[Records from a data collection]
BEGIN

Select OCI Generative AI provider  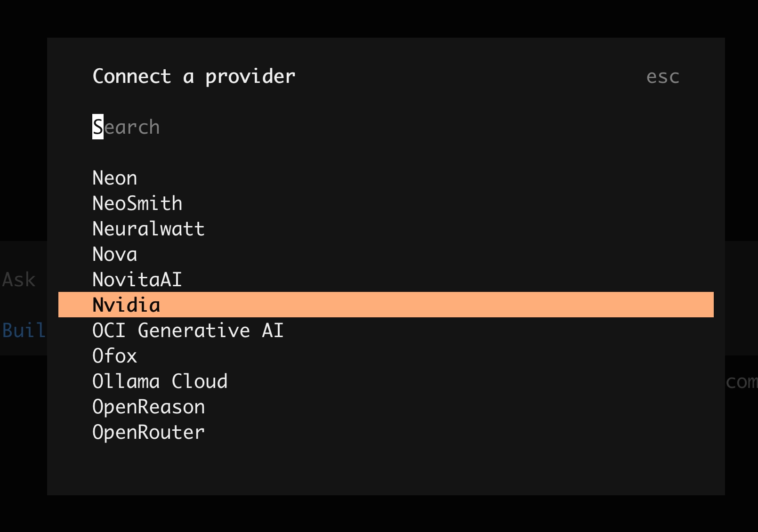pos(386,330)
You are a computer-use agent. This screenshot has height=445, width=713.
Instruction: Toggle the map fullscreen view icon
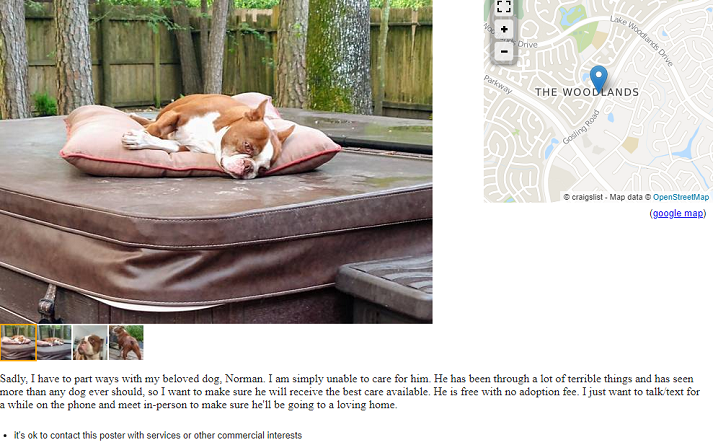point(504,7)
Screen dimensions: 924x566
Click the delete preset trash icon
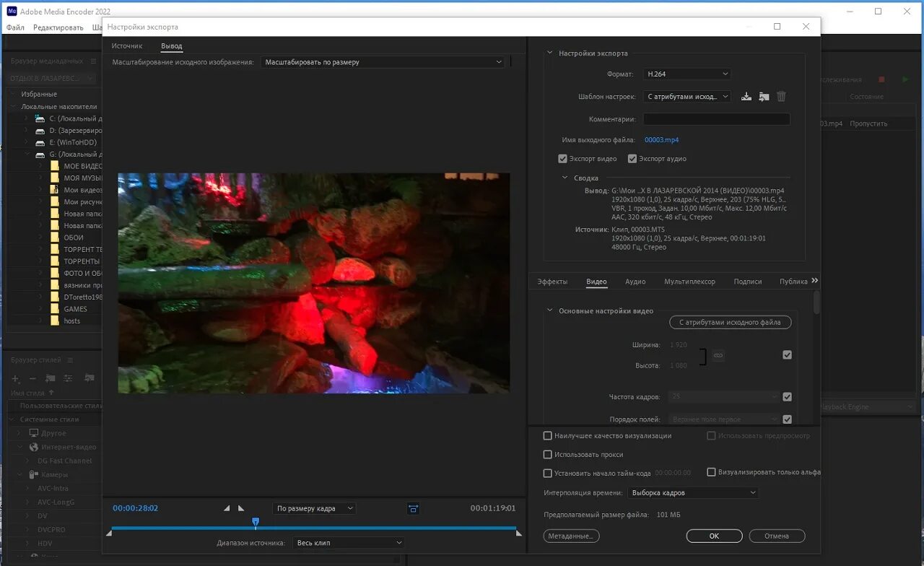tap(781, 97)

END
BEGIN

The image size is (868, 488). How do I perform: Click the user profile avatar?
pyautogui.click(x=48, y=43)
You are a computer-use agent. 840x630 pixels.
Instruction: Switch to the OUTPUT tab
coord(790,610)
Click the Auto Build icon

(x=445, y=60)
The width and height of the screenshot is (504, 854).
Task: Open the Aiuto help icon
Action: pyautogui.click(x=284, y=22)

END
BEGIN

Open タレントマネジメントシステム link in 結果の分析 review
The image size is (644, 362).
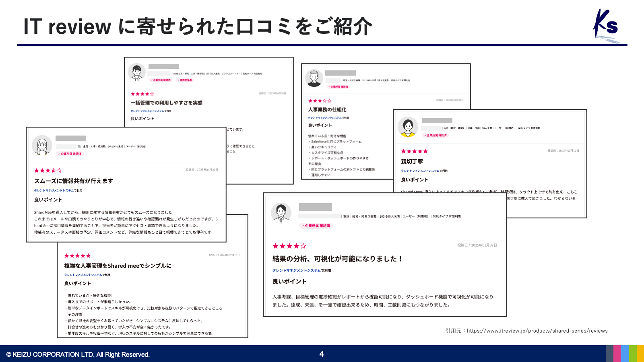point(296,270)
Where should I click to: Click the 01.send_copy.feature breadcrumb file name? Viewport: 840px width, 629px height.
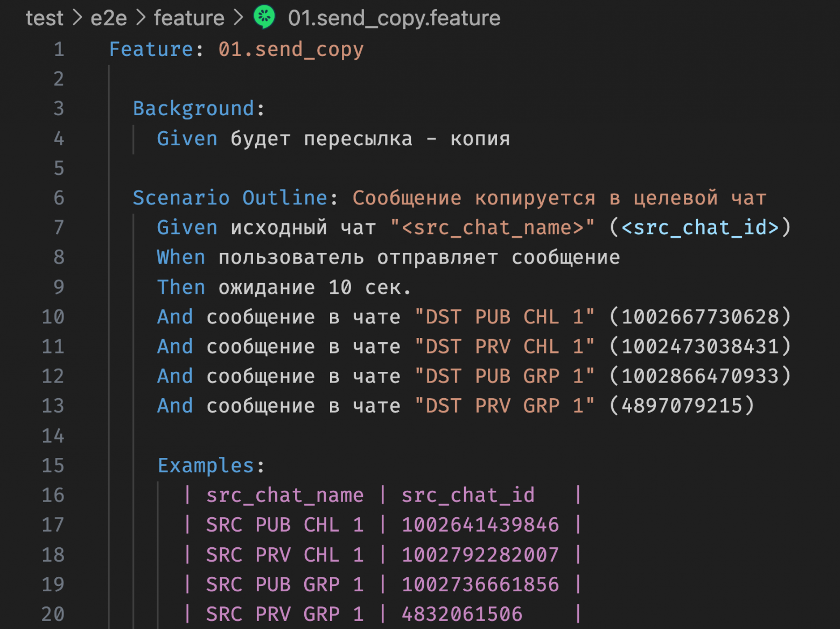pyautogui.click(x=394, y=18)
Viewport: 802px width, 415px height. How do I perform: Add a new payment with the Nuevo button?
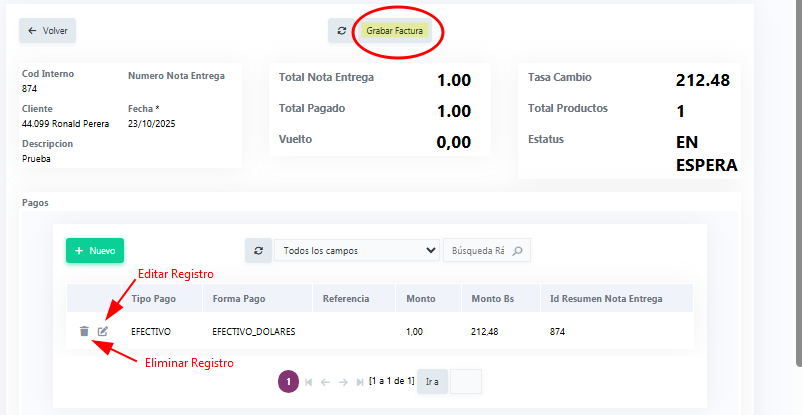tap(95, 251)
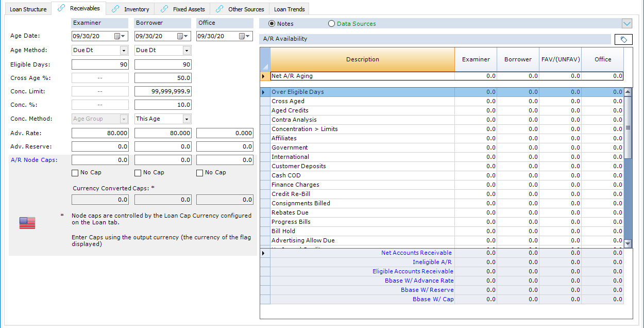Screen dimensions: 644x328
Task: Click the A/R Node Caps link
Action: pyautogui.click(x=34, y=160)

END

● **Exercise prompt**: Make a copy of each line in the records that has the word "computer".

● **Your solution**:
You are a computer-use agent. This screenshot has height=445, width=713.
You are a computer-use agent. 840x630 pixels.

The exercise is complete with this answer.